» TASK DESCRIPTION
Lay out the listing below as a Markdown table with columns "No." and "Line," numbering each row, starting with the line that contains "You are a computer-use" and going on through the end of the listing, with blank lines and pictures left out.

++++ DATASET RECORDS ++++

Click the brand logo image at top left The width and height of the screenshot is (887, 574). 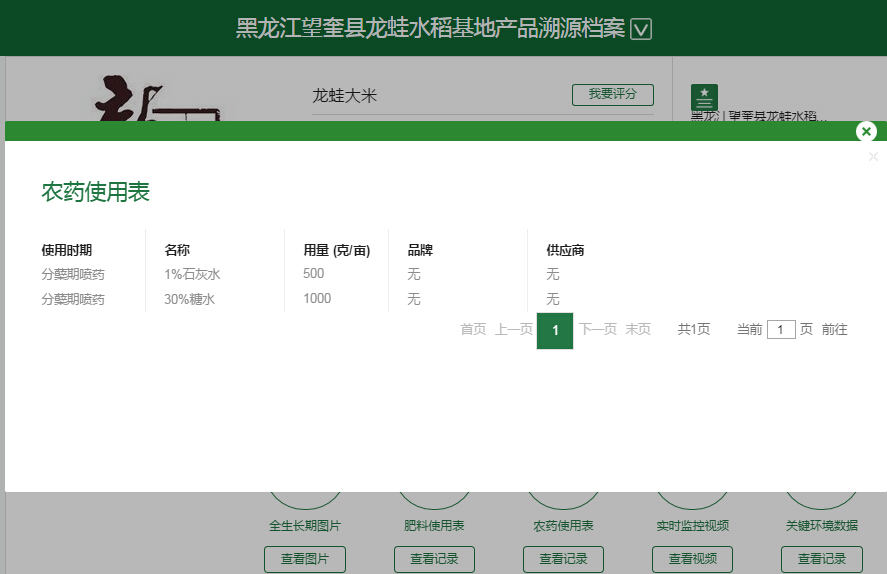tap(155, 98)
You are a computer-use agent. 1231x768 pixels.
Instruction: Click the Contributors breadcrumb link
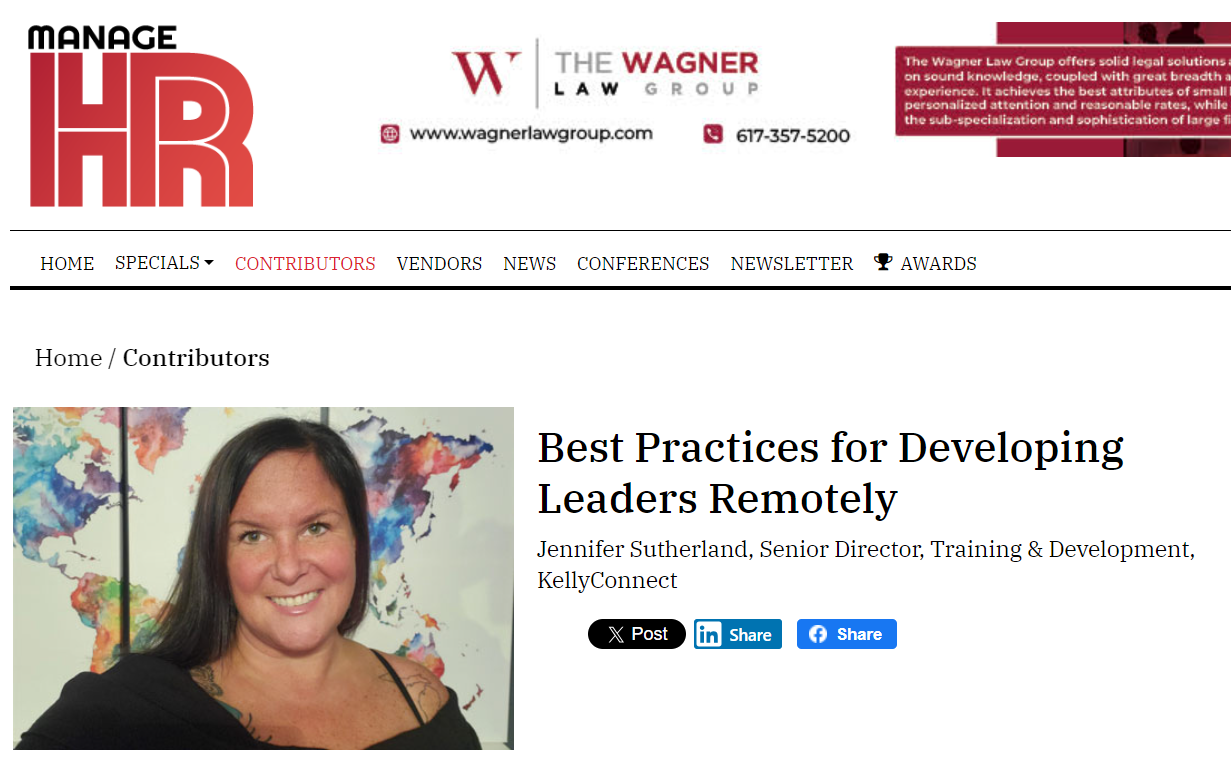tap(196, 358)
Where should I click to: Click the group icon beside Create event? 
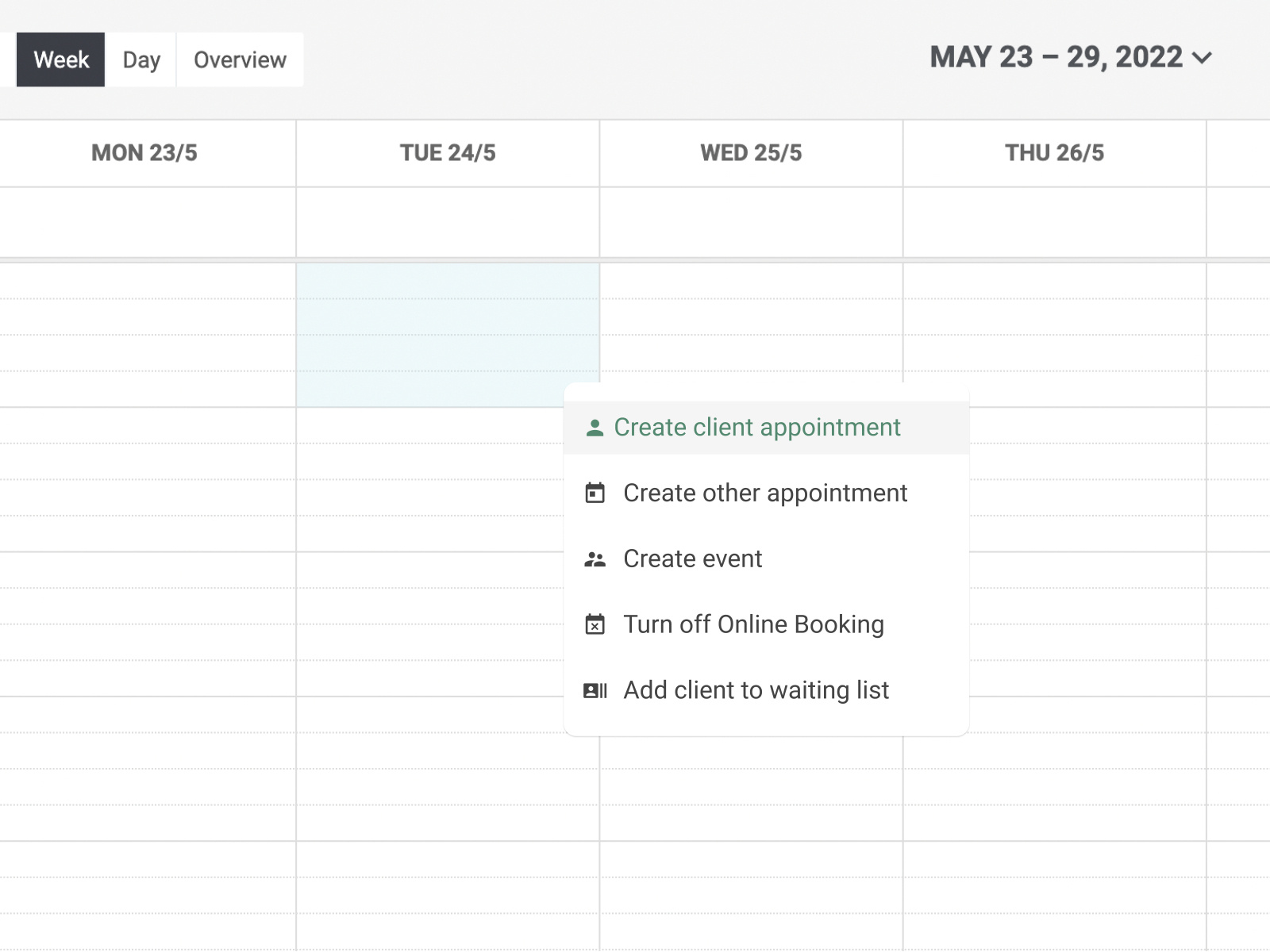(x=595, y=559)
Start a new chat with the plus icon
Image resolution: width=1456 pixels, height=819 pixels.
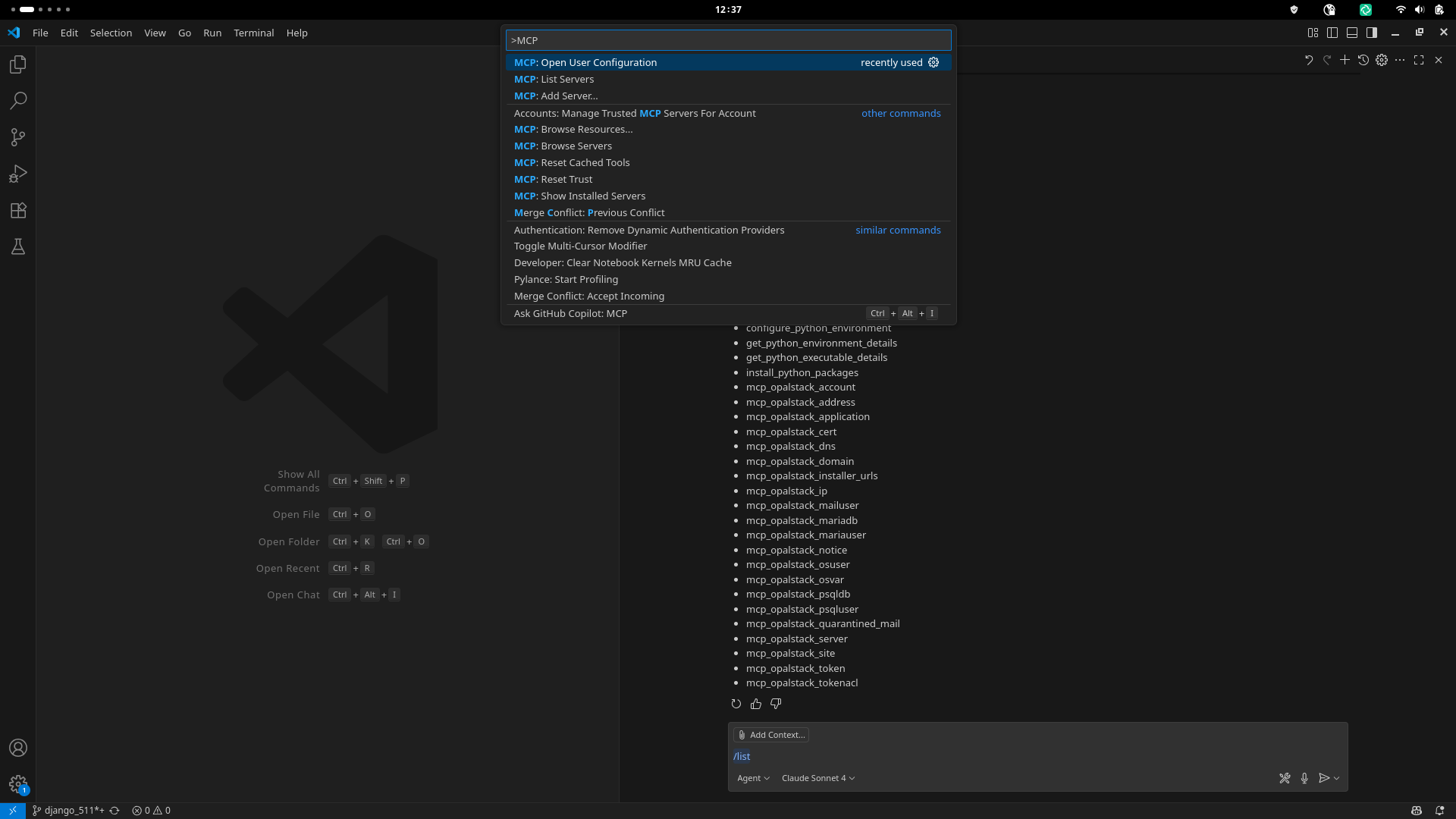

++++

» CORRECT RESULT
| No. | Line |
|---|---|
| 1 | You are a computer-use agent. 1231x768 pixels. |
| 2 | Instruction: Click the Contributors breadcrumb link |
| 3 | tap(196, 358) |
| 4 | Where should I click to: Click the group icon beside Create event?  |
| 5 | (x=595, y=559) |
| 6 | Start a new chat with the plus icon |
| 7 | Image resolution: width=1456 pixels, height=819 pixels. |